Oct 17, 2008 (TELECOMWORLDWIRE via COMTEX) -- INTC | Quote | Chart | News | PowerRating -- Intel Corporation (Nasdaq:INTC), an IT technology company, announced on 16 October that it has begun shipping its highest-performing solid-state drive (SSD), the Intel X-25E Extreme SATA Solid-State Drive, aimed at server, workstation and storage systems.
The SSDs contain no moving parts and instead feature 50nm single-level cell (SLC) NAND flash memory technology. The Intel X25-E increases server, workstation and storage system performance by 100 times over hard disk drives as measured in Input/Output Per Second (IOPS). In addition, a storage model which includes SSDs can lower energy costs by up to five times.
Intel said the product has been designed for intense computing workloads which benefit from high random read and write performance, as measured in IOPS. Key technical performance specifications of the 32GB Intel X-25E SATA SSD include 35,000 IOPS (4KB Random Read), 3,300 IOPS (4KB Random Write) and 75 microsecond read latency. This performance, combined with low active power of 2.4W, delivers up to 14,000 IOPS per watt. The product also achieves up to 250MB/s sequential read speeds and up to 170MB/s sequential write speeds, all in a 2.5" form factor.

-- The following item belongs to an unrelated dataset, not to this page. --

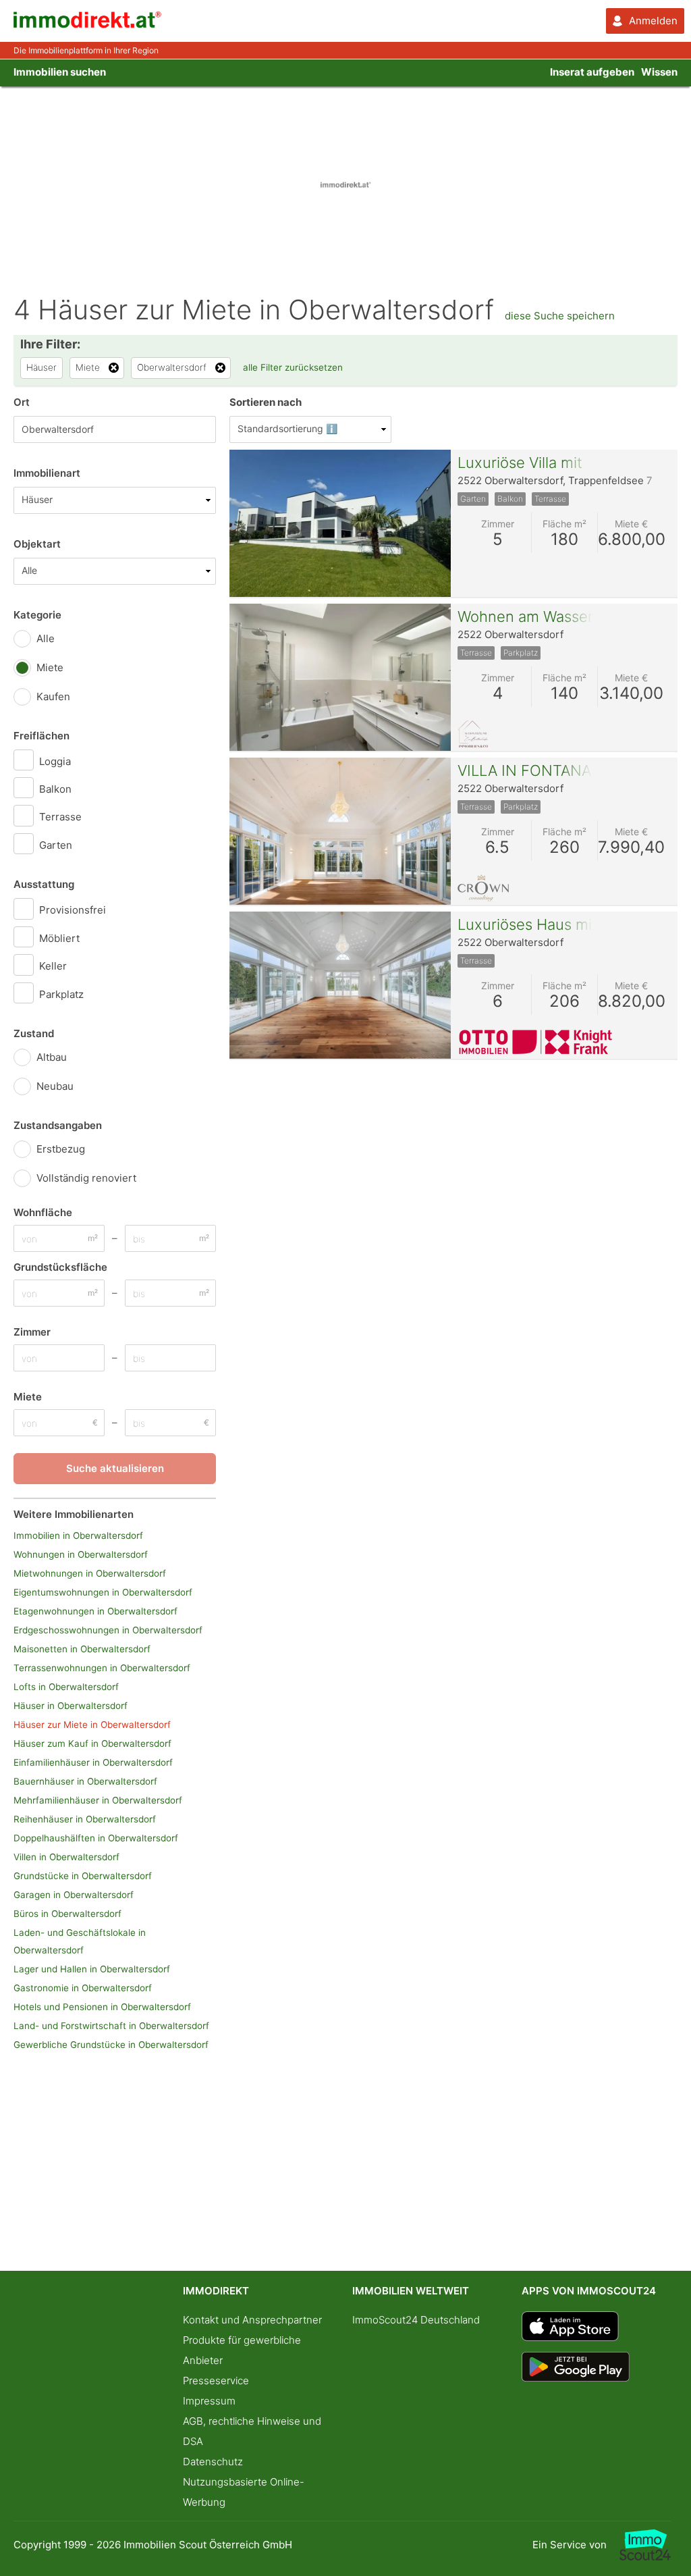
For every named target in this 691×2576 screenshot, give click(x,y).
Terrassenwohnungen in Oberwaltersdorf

The company said it has achieved this performance through innovations such as 10-channel NAND architecture with Native Command Queuing, proprietary controller and firmware efficient in advanced wear-levelling and low write amplification. The 32GB X25-E is capable of writing up to 4PB of data over a three-year period (3.7TB/day) and double that for the 64GB version.
The 32GB capacity drive is in production and priced at USD695 for quantities up to 1,000. The 64GB version is expected to sample in Q4 2008, with production estimated for Q1 2009.